How to Improve Your Tennis Swing

Summer is in full swing (pun intended) and that means scorching temperatures in Houston. Sticking to a consistent workout plan is key throughout the year even when it’s nice and toasty out. If you love basking in the Texas heat, tennis is a great sport that allows you to exercise at different intensity levels. Break out the tennis racket, grab a buddy, and meet us on the court—but only after you improve your tennis swing with our top tips. (If tennis isn’t your thing, check out our blog on perfecting your golf swing instead.)

There is no way around the hard work. Embrace it.” —Roger Federer

Ready Position

The first step to a solid forehand occurs before you even start your swing. As you wait for the ball to approach, hold the racket in your dominant hand with your other hand serving as support at the racket’s throat. As the ball nears and you ready yourself to start your swing, open your shoulders and keep your legs shoulder width apart.

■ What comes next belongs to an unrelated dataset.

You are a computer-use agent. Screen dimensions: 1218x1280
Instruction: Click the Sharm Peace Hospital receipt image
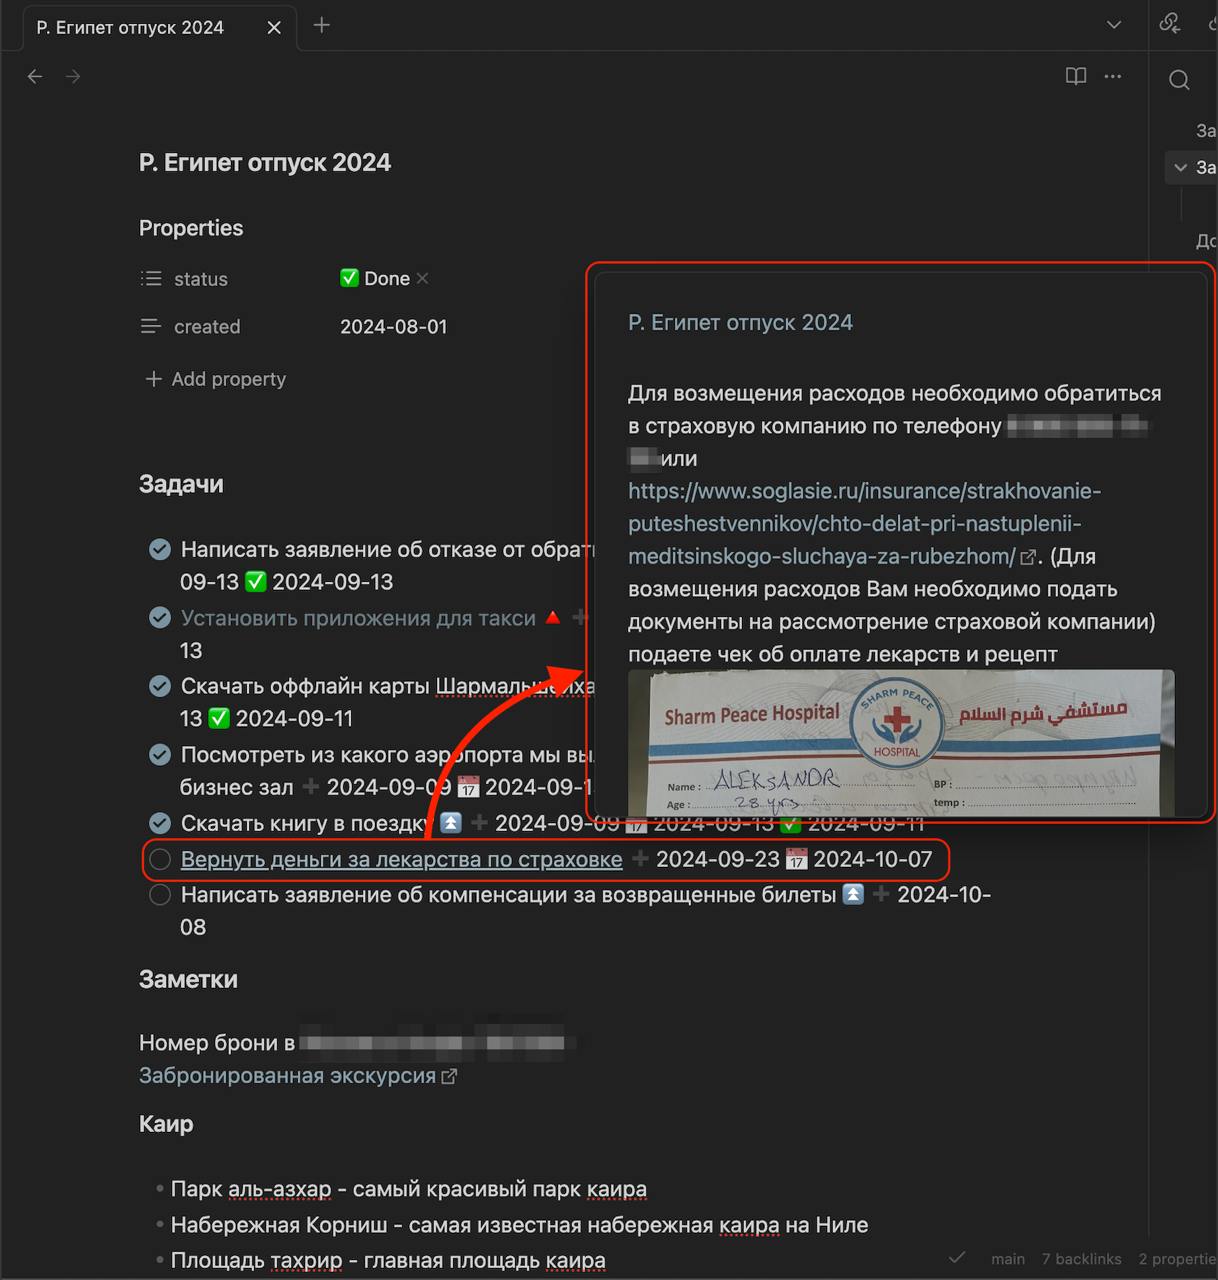pos(900,742)
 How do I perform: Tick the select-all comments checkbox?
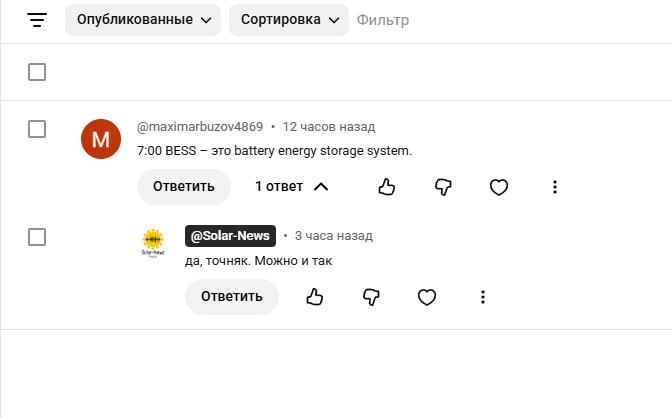[x=37, y=72]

You have to believe in yourself when no one else does.” —Venus Williams


As you begin your backswing, power up by bringing your racket back until your racket head reaches about the same level as your head. Make sure that this is a smooth and consistent movement so you will be in position to transition to your forward swing at the optimal angle. Creating power for your forehand is caused by the rotation and extension of your arm. This brings us to the start of your forward swing.

Golfers are forever working on mechanics. My tennis swing hasn’t changed in 10 years.” —Pete Sampras

Forward Swing

Now that you’re in the right position and you’re almost ready to make contact with the ball, drop the racket below the height of the ball by bending your elbow. Generating power in your swing isn’t necessarily about being the strongest; technique is key. In addition to using your legs as a base, you should use three joints in your arm simultaneously to bring the racket upwards in a strong and controlled manner.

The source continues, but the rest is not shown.